We all know how the housing bubble burst -- how lenders sold loans to people who couldn't afford them and how they packaged those mortgages up to make profits that turned out to be nothing more than a mirage.

And we know these actions hurt millions of families -- families who did the right thing but still lost their house or saw their home prices drop.

But as the banks acknowledge with this settlement--and as HUD, state attorneys general and banking regulators across the country heard from consumers across the country--those abuses didn't stop there. They continued long after people got the keys to their new homes.

We know this because in the summer of 2010, HUD initiated a large-scale review of the Federal Housing Administration's largest servicers.

Devoting thousands of hours to reviewing servicing files for thousands of FHA-insured loans, the scope of this review encompassed a long list of mortgage servicing issues, such as lost paperwork, long delays and missed deadlines for loan modifications.

As HUD's Office of the Inspector General found, the country's five largest loan servicers routinely signed foreclosure related documents without really knowing whether the facts they contained were even correct.

In effect, many of the very same financial institutions responsible for so much of this crisis were actually making it worse -- harming families, neighborhoods and our economy.

This settlement holds those institutions accountable for their actions, to the tune of $25 billion -- $30 billion if all 14 servicers join, and possibly billions more in relief for homeowners.

But this isn't just about punishing the banks for their irresponsible behavior.

It's also about requiring them to help the people they harmed -- by funding to efforts to help homeowners stay in their homes.

And that's precisely what this settlement delivers, reducing the overall loan balance for approximately a million families who owe more on their mortgages than their homes are worth.

Principal reduction at this scale will not only help these underwater homeowners start building equity again -- but also their neighbors, many of whom have watched their own property values plummet by $5,000-10,000 simply because they live on the same block as a foreclosed home.

The settlement will also help unemployed homeowners to catch up on late mortgage payments. It funds housing counseling services to connect at risk families to the help they need. And it helps communities struggling with vacant properties that drag down neighborhood home values.

And by instituting tough penalties and stringent timelines enforced by an independent monitor, banks have a strong incentive to provide this help quickly and effectively.

The settlement also provides cash payments to homeowners who were victims of deceptive servicing practices.

We all recognize that you cannot undo the pain of this crisis by writing a check. But these payments provide victims with welcome and needed relief.

One of the most important ways this settlement helps homeowners is that it forces the banks to clean up their acts and fix the problems uncovered during our investigations. And it does that by committing them to major reforms in how they service mortgage loans.

These new customer service standards are in keeping with the Homeowners Bill of Rights recently announced by President Obama -- a single, straightforward set of commonsense rules that families can count on. And they require lenders and servicers in this settlement, which service nearly 2 out of every 3 mortgages, to follow a long list of rights for those facing foreclosure.

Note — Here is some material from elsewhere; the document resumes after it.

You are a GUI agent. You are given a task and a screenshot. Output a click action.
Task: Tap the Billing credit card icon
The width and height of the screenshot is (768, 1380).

No more lost paperwork. No more excuses. No more runaround.

And this is just the first step. Indeed, last month, Attorney General Holder and I announced an investigation into the conduct of financial servicers that broke the law and led to the crash of the housing market, including securities- and origination-related cases.

So, while it isn't designed to address all the issues of the housing crisis, it is a historic agreement -- and a very big victory for those who it harmed the most.

And combined with the broad-based refinancing plan President Obama announced to help homeowners last month, it provides a path toward stability for our housing market and our broader economy.

Banks and mortgage servicers expect that homeowners will meet their obligations under a mortgage. Homeowners should have the same expectation of them.

Holding the banks accountable is what this servicing settlement is about -- and it's why I'm proud to join my partners in announcing it today.